> _Activity_: Filter the entries for the word "will". Copy each line in which it occurs.

> _The records_:
- Opening Delimiter -

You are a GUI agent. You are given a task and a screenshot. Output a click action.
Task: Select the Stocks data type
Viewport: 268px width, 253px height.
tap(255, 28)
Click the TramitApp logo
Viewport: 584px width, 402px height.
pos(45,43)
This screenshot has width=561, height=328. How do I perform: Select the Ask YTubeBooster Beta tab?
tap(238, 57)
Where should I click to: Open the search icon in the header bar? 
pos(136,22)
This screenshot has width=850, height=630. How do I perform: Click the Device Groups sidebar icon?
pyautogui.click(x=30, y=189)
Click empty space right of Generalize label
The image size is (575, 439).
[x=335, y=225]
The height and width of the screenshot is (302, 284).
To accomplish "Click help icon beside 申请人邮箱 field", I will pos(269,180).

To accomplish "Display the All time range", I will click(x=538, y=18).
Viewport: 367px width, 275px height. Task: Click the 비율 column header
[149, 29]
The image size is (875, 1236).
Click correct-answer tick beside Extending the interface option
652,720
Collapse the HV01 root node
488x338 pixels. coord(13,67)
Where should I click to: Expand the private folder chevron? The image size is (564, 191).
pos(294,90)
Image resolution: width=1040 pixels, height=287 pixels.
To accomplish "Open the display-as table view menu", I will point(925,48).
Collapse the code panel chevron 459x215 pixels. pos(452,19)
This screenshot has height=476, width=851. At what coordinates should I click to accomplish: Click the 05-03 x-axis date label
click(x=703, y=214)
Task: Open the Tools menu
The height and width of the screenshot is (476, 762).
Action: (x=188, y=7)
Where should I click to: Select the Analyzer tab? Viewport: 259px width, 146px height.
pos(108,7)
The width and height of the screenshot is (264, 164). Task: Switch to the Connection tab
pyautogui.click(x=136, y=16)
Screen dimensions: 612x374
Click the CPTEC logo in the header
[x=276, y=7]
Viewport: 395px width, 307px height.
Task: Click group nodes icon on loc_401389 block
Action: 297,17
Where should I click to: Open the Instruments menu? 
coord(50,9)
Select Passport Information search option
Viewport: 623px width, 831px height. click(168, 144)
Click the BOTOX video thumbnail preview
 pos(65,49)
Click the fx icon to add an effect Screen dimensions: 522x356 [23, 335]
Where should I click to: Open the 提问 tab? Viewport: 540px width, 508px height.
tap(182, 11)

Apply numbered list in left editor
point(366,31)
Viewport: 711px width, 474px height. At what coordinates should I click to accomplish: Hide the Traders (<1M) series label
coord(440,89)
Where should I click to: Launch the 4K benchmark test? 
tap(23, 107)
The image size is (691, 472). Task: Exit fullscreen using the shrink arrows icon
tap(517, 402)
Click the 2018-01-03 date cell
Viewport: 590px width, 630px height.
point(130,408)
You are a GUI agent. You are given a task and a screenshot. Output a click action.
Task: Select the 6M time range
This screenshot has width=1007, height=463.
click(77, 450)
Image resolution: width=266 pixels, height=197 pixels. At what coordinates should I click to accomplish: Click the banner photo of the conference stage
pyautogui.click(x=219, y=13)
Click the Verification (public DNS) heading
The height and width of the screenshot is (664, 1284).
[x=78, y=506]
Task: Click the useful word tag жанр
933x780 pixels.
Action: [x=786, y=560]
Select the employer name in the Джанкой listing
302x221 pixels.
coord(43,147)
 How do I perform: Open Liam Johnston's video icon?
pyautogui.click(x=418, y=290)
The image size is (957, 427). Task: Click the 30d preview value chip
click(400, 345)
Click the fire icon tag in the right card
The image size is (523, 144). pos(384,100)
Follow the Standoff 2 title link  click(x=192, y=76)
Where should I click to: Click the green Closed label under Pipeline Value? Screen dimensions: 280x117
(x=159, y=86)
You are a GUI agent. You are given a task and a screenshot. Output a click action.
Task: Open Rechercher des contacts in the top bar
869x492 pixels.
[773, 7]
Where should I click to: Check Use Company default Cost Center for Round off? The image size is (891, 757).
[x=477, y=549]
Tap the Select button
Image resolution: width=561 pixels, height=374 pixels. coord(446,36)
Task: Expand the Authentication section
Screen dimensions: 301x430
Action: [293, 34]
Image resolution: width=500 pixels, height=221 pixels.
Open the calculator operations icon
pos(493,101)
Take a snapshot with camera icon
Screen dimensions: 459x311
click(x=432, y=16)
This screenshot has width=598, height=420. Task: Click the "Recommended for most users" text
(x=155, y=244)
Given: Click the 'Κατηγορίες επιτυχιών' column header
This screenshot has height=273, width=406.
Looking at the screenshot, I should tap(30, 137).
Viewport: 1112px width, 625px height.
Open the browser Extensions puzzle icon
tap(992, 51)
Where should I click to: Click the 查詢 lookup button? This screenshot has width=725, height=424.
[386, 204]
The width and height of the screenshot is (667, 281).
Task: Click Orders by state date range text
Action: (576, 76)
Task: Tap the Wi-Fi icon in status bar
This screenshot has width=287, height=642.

- Closing Delimiter -

> _Answer for this exercise_:
To accomplish "Click help icon beside 申请人邮箱 field", I will pos(269,180).
To accomplish "Display the All time range", I will click(x=538, y=18).
To accomplish "Open the display-as table view menu", I will point(925,48).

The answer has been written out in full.